A person should contact their doctor or surgeon if they experience the following symptoms after surgery:
- a fever higher than 101°F
- bloody or cloudy urine
- nausea or vomiting
- dislodged stents
- severe pain
- chest pain
- flushed skin or swelling around the incision
- swelling in the lower body
After surgery, an ostomy nurse will demonstrate how to clean the wound safely by washing it with antibacterial soap and gently patting it dry.
Although it is possible to live a full and active life with a pouch, it will be necessary to make some changes to everyday habits.
Some people may find it useful to join a support group for those with ostomy bags.
Draining and changing the pouch
A person can learn to fit and change the pouch that will collect the urine.
They will need to drain the pouch several times a day or when it is one-third to one-half full. They should change the pouch every 3–7 days. It is important always to wash the hands before touching the stoma or pouch.
Over time, draining and changing the pouch will become as routine as visiting the bathroom. Planning ahead and knowing where public restrooms are may help reassure people living with urostomy pouches.
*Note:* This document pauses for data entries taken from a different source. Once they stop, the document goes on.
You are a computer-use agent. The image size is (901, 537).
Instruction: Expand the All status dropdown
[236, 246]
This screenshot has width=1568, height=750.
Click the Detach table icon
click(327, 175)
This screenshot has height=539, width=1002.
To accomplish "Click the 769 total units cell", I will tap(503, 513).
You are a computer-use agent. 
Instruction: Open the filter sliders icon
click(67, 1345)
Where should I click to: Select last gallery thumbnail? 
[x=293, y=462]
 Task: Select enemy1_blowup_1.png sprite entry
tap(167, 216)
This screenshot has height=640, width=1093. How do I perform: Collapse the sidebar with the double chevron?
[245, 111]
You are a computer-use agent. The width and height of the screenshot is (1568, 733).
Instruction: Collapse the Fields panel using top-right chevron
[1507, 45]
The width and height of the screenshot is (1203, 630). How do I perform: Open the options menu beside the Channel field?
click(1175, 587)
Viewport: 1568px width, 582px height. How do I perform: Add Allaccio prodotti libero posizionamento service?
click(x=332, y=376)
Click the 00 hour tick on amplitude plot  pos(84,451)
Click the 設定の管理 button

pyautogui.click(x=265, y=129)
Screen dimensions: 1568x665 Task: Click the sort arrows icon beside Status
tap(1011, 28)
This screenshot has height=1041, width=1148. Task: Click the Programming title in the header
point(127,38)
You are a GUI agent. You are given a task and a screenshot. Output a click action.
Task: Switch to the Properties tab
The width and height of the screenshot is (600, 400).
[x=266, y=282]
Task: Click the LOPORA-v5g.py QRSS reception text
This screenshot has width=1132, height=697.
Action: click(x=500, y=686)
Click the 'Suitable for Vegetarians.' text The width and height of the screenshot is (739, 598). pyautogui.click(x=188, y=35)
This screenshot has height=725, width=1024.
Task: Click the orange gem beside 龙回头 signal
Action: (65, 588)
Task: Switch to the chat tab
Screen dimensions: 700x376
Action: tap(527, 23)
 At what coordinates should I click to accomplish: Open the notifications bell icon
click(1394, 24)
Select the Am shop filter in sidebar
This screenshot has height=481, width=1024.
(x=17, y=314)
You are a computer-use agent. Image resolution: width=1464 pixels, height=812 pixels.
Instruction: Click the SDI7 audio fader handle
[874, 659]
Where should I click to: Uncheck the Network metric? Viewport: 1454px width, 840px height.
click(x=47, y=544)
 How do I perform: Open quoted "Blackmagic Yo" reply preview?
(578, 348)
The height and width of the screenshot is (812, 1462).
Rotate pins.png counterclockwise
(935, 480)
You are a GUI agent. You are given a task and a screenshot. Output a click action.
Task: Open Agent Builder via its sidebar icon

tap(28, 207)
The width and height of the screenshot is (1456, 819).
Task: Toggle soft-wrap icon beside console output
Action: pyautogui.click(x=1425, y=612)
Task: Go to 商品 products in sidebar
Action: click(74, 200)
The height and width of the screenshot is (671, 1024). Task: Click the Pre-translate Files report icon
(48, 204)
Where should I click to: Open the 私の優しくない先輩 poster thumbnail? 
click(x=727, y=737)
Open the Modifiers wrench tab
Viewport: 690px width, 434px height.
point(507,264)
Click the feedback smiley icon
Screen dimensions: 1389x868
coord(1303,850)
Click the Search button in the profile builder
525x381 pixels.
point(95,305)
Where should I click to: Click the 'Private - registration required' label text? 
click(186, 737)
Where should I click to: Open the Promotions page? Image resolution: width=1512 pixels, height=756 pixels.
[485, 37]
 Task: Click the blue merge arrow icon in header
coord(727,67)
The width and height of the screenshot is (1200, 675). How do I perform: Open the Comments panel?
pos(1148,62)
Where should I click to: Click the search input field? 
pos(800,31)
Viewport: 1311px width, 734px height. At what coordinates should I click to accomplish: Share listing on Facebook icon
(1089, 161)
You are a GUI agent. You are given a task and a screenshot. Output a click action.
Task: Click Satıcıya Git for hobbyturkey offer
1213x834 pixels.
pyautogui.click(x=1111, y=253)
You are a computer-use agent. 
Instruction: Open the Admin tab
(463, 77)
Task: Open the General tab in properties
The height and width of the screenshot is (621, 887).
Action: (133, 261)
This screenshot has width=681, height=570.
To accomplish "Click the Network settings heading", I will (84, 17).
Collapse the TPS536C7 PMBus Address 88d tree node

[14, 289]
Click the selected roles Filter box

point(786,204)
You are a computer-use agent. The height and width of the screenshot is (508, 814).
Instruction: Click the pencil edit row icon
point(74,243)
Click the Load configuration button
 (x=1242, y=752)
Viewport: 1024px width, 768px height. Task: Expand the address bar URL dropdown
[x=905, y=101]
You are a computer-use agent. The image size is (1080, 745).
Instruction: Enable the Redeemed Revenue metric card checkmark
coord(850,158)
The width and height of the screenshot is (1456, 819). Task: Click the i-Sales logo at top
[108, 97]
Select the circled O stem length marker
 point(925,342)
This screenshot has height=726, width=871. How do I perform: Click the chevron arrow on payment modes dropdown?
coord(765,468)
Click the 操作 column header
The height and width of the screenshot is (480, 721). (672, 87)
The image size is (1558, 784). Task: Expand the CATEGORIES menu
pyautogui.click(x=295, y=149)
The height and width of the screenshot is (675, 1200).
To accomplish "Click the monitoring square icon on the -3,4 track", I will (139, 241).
From 3 days after surgery, a person can shower, although they will likely require help to do so. Showering every day is a good way to keep the incision clean.
An ileal conduit is a procedure that surgeons carry out alongside bladder removal or following bladder damage to help drain the body of urine.
The procedure carries some risks, including bowel complications and infections.
Many people live full and active lives with an ostomy pouch once they have adapted to living with it.